4 thoughts on “ULA’s Woes”

  1. All this time, through all of its difficulties, I’ve assumed that ULA was safe to survive through the early 2030’s, since it has such a big manifest (about 70 launches) for Vulcan on its books.

    But this is starting to sound serious enough to put that in jeopardy. The Defense Department is a big chunk of that manifest.

    SpaceX’s strategy to vertically integrate its space architectures to the maximum extent possible looks vindicated yet again.

    1. One also cannot discount the risk that the other large chunk of that thus-far Vulcan manifest could go away. That would be the launches slated for Amazon Leo. Besides handing ULA a big chunk of the total Leo launch manifest, Amazon also kicked in much of the money it took to build out a second Vertical Assembly Facility at SLC-41 to allow a potential doubling of cadence. If ULA and NorGrum can’t get pending issues squared away fairly soon, Amazon may have no real choice but to acquire still more launches from SpaceX in addition to the three already flown and the 10 additional ones that were recently contracted for. That, even more than military launches switched to SpaceX – and perhaps to Blue Origin within a year – could spell an early end to ULA.

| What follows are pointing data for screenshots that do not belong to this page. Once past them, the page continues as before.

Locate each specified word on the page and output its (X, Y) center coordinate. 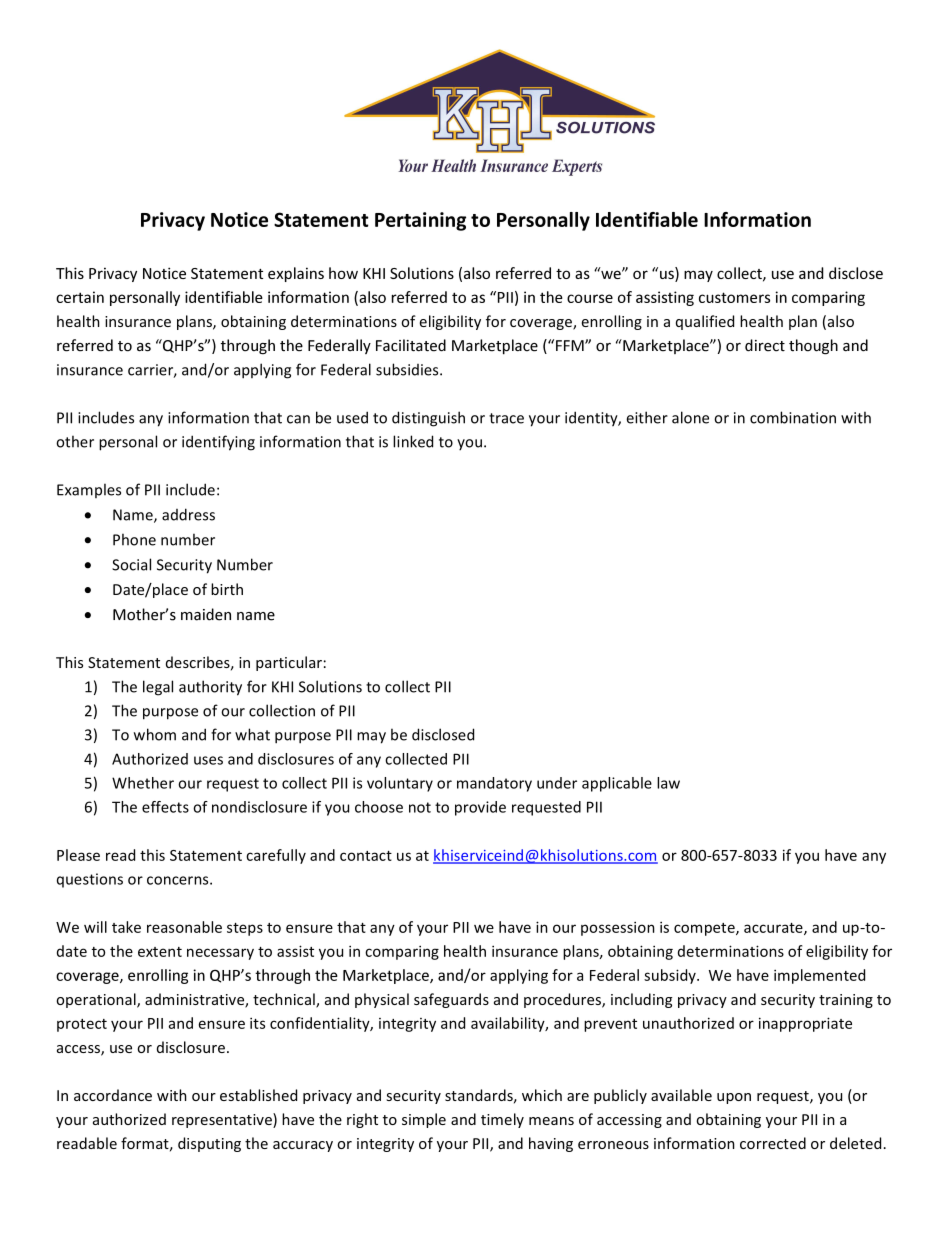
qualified (705, 322)
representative (223, 1120)
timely (502, 1120)
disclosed (443, 734)
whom (155, 734)
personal (128, 443)
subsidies (408, 369)
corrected (773, 1143)
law (668, 783)
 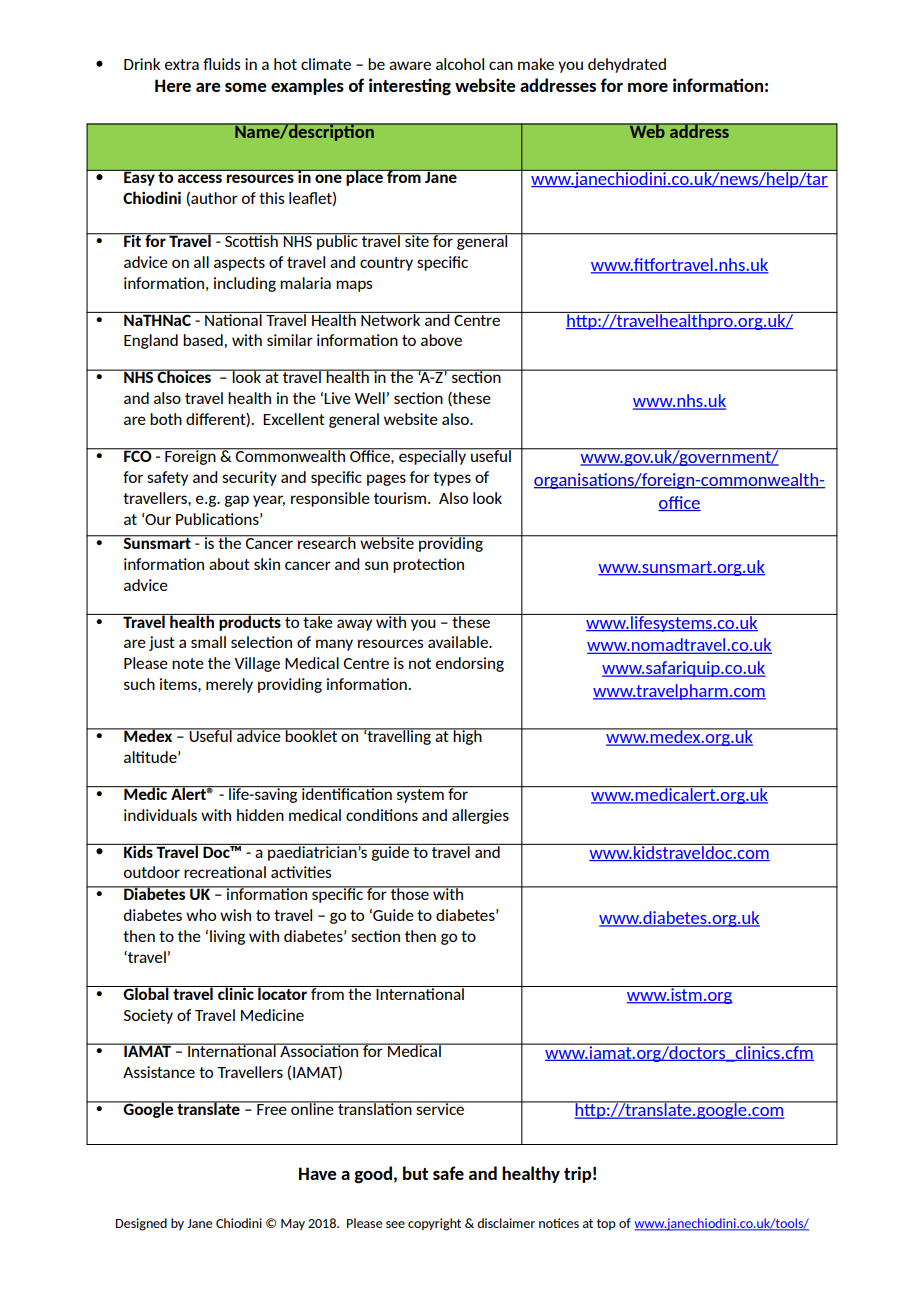 I want to click on individuals, so click(x=160, y=815).
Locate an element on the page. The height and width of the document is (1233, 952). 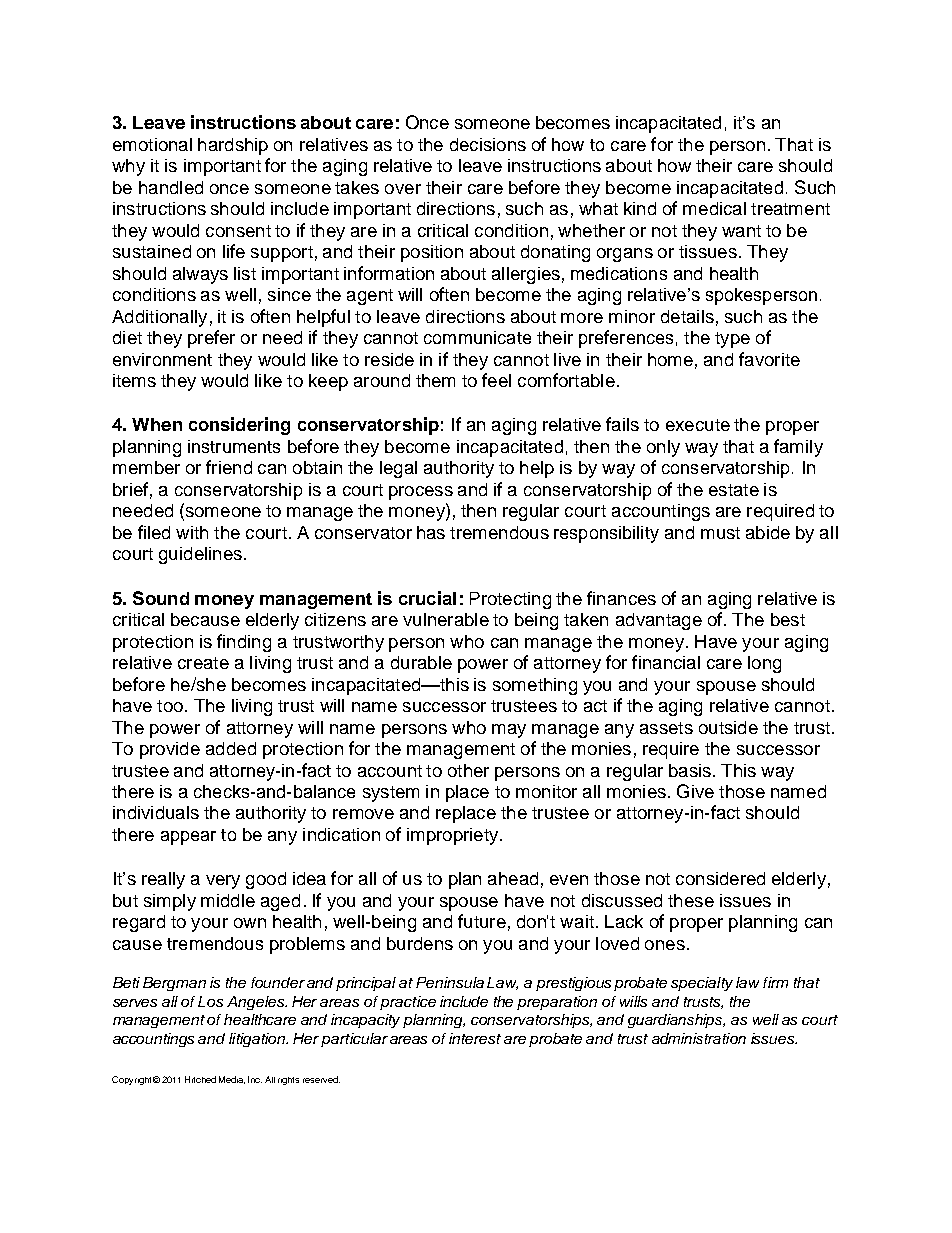
vulnerable is located at coordinates (446, 619).
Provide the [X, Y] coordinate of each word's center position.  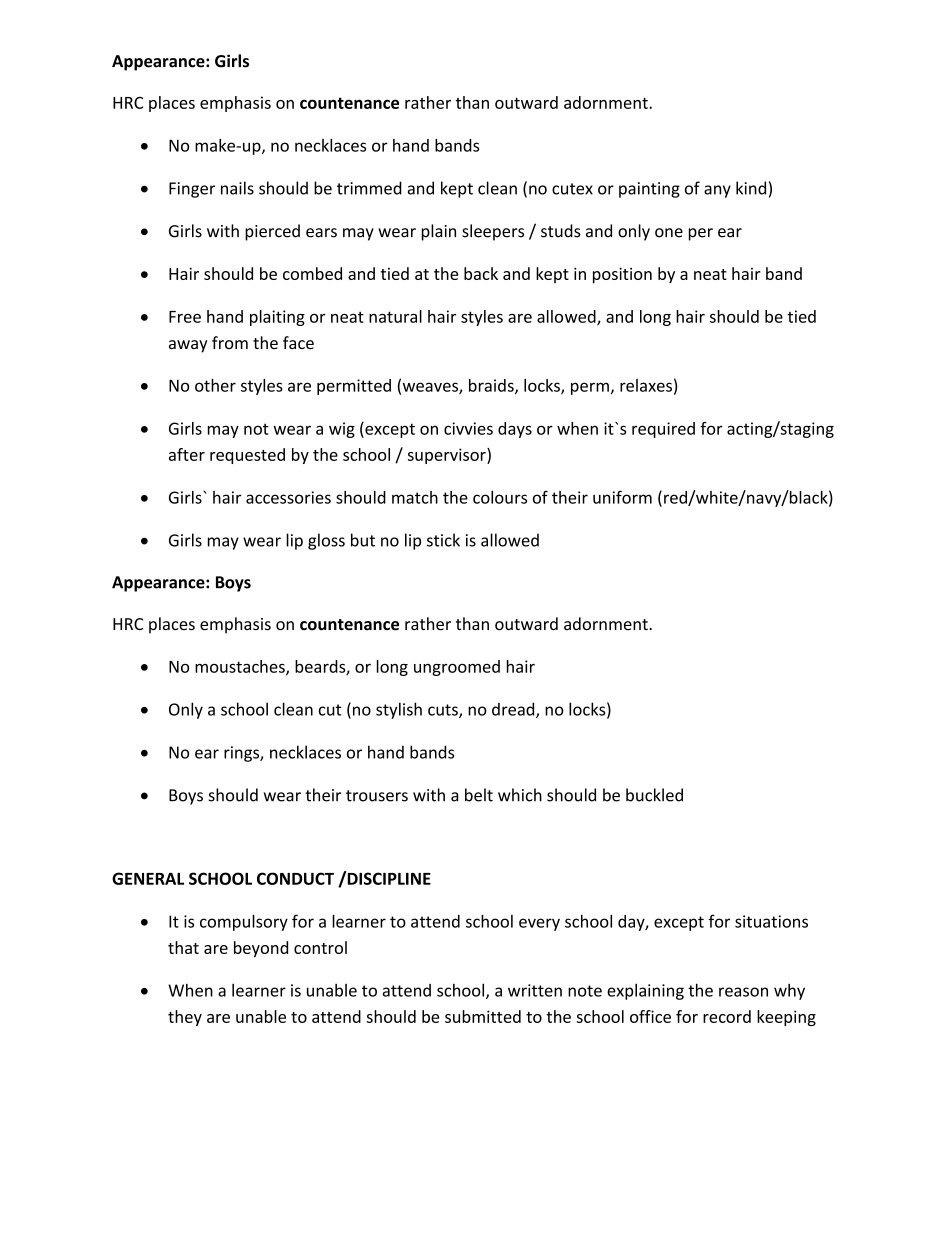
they [185, 1018]
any [717, 191]
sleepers [493, 232]
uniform [622, 497]
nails [237, 188]
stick [443, 540]
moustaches [241, 667]
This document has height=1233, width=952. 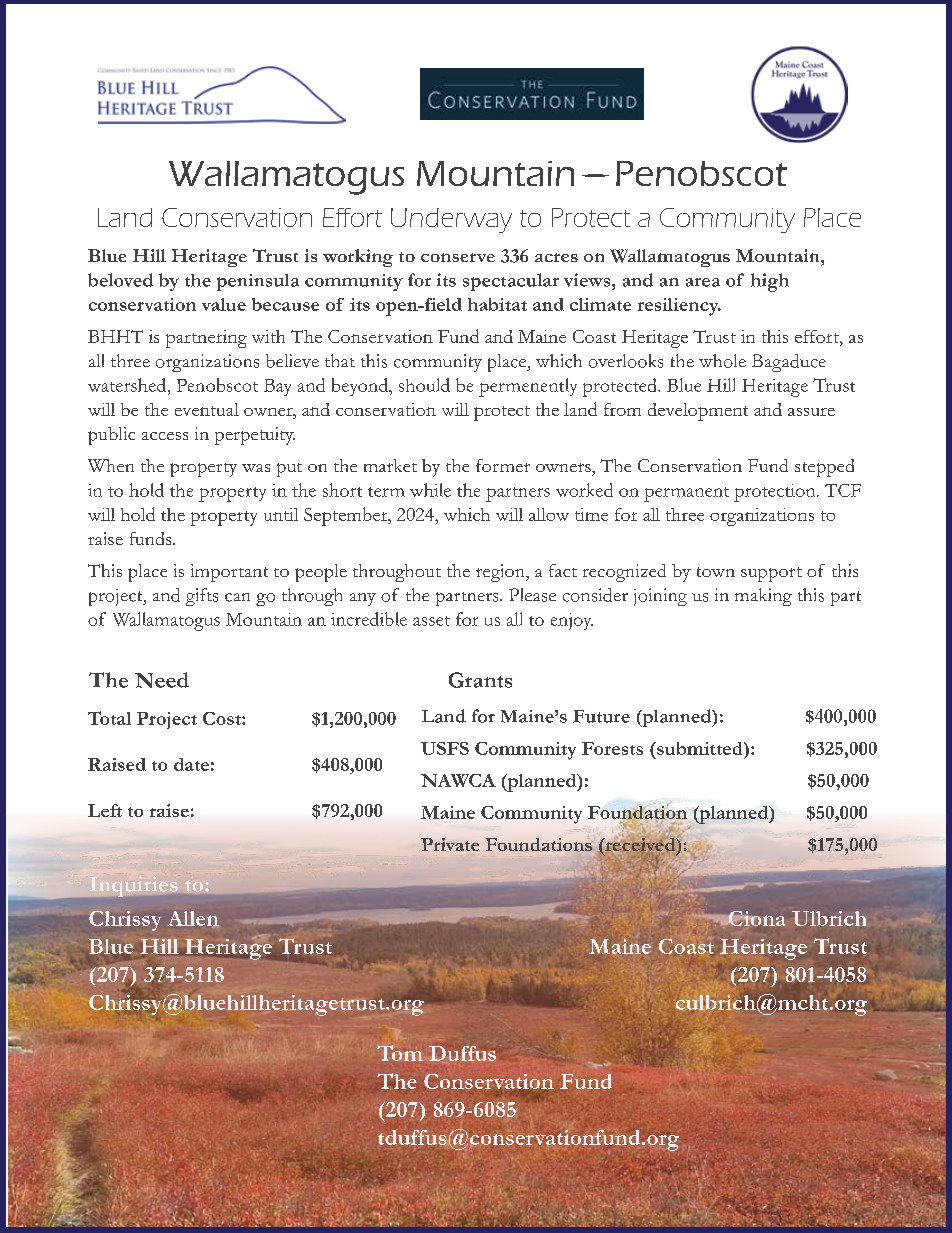 I want to click on conserve, so click(x=458, y=257).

  2. 6 GEM 63-XLs could be replaced by 15 SpaceX Merlin engines, arranged as a 5 foot thick, 71 foot tall hoop that surrounds the Vulcan’s core. The engines would be spaced about eight feet apart.

    The question would be how you land it, and whether it would really be a Falcon 15 with a weird methalox second stage and cryogenic third stage, and how they could ever make money throwing away an RL-10 per mission.